Knowing no lesson plan is a one-size-fits-all, freelance Star-NiE trainer Mallika Vasugi imparts words of wisdom from her teaching experience to a group of trainee teachers in their final semester.
“You have planned the lesson out beautifully, but from the response of students, you may find that it’s just not working.
“That is why, as a teacher, you sometimes need to modify your lesson on the spot,” she said during a Newspaper-in-Education (NiE) workshop she conducted at the International Languages Teacher-Training Institute (IPBA), Lembah Pantai, Kuala Lumpur.
“You may be assigned into a class where the students may only understand their mother tongue, so you will need to tailor the lesson according to the proficiency of the students,” Mallika added.
The group of trainees at the institute were nearing the completion of their course and were looking forward to the workshop as it gave them the opportunity to experience the session entirely as students.
They participated in the activities with full enthusiasm as the trainer demonstrated different types of fun activities that could be done using the newspaper – from simple ones such as scavenger hunt to the more advanced role playing acts.
Muhammad Khalid Mohd Termizi, one of the trainees, said that the workshop was an eye opener for them.
“Using the newspaper is a good idea. It supplements the textbook and students won’t get bored easily.”

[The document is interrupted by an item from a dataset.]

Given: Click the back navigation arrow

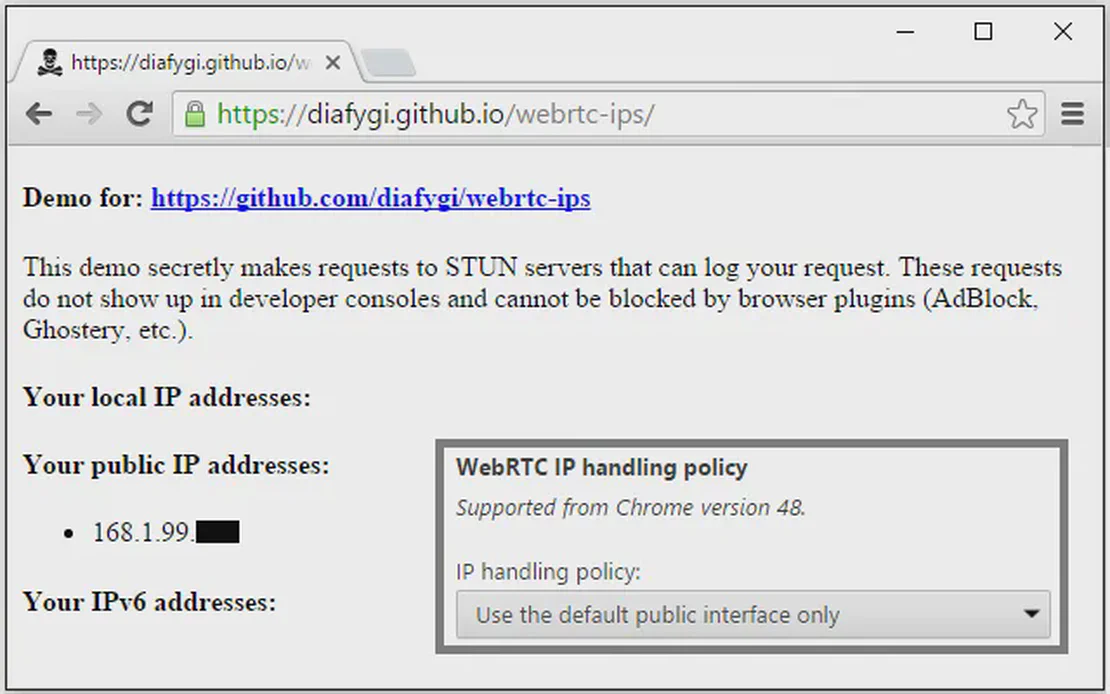Looking at the screenshot, I should point(39,114).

His coursemate Daniel Chiam Chuan Yee said that the workshop was useful, especially to new teachers.
“I think the concept behind NiE is very good. The newspaper is readily available, so this workshop is like a ‘starter-pack’ for us.”
Another trainee, Alicia Lim Wei Ting, said: “It was awesome! I learnt a great deal and I am excited to try them out with my class.

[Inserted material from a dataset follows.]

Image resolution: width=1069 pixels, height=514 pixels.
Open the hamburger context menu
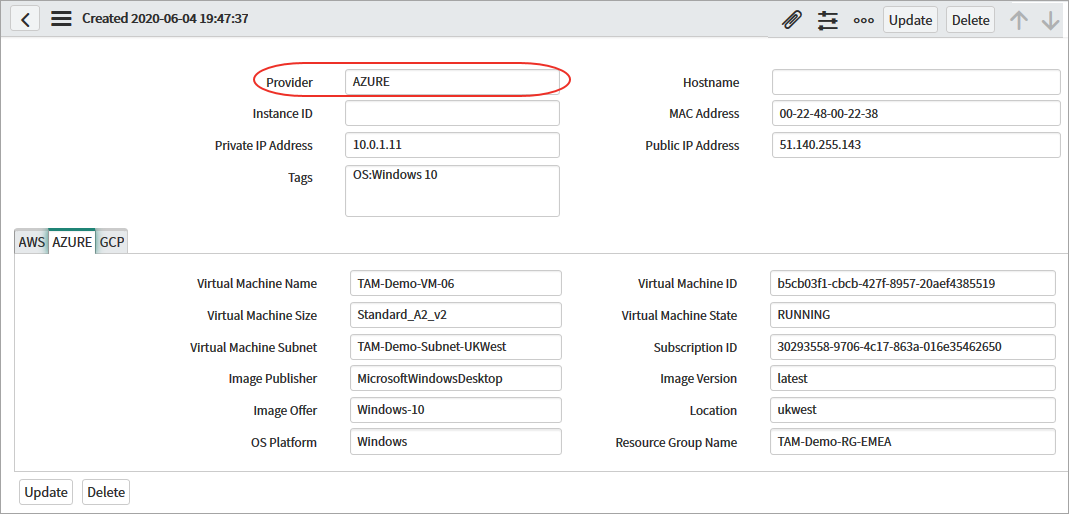click(61, 18)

“I gained a lot of ideas for teaching and it will definitely help me in my profession. I also hope to emulate the trainer’s energy.”
Her course mate Banu Piriya Andiappan said that the workshop helped as they experienced it from the students’ point of view.

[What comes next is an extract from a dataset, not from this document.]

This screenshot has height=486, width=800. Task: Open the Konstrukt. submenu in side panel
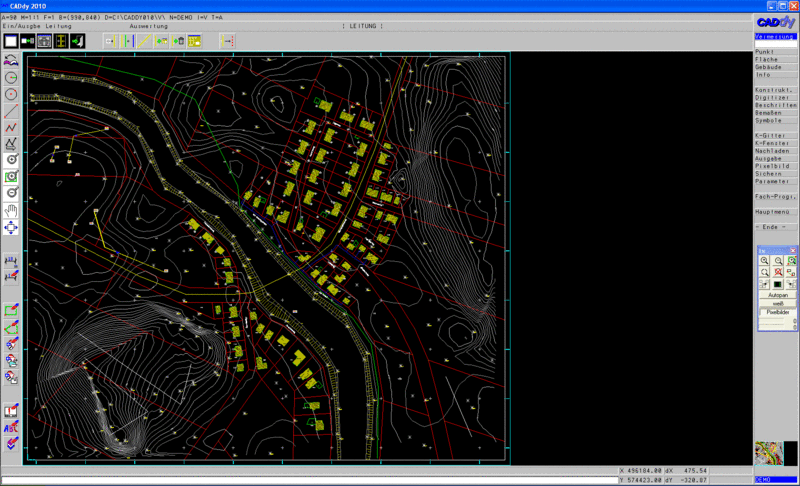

“The workshop was hands-on and it made us understand how to use the newspaper with our students. It will definitely help us in teaching.”
“Using the newspaper in fun activities reduces anxiety in students because they are uncertain of the language as it is,” she added.
“If we introduce the newspaper in class, perhaps they will learn to approach the newspaper without being prompted.”
To encourage newspaper-reading habits, Mallika suggested that teachers allow their students to read the section they were interested in, even if it was the comics section.
“Different parts of the newspaper appeal to different types of people.
“Let them read whatever interests them because that is how you get them to enjoy reading.
“As they mature, other parts of the newspaper will naturally appeal to them.”
IPBA lecturer Manoharan Nalliah noted that the newspaper had always been an educational resource.
“It provides authentic material which can be fully exploited in the classroom by resourceful teachers.
“The newspaper deals with current situations and has a variety of materials.
“New teachers will find the newspaper resourceful and it will help them in planning interesting lessons,” added Manoharan.
“The English curriculum, uses a thematic approach where students are taught using various themes such as people, social issues and so on.
“The newspaper provides a resource for the various themes. It also has issues related to children and teenagers,” he said.
Star-NiE, he said, had been actively involved in helping teachers use the newspaper in the classroom.
“Many of our teacher trainees are actively using the newspaper in the classroom and many have subscribed to the NiE pullout.
“I hope that The Star will continue its efforts in helping to raise the standard of English in our schools,” Manoharan said.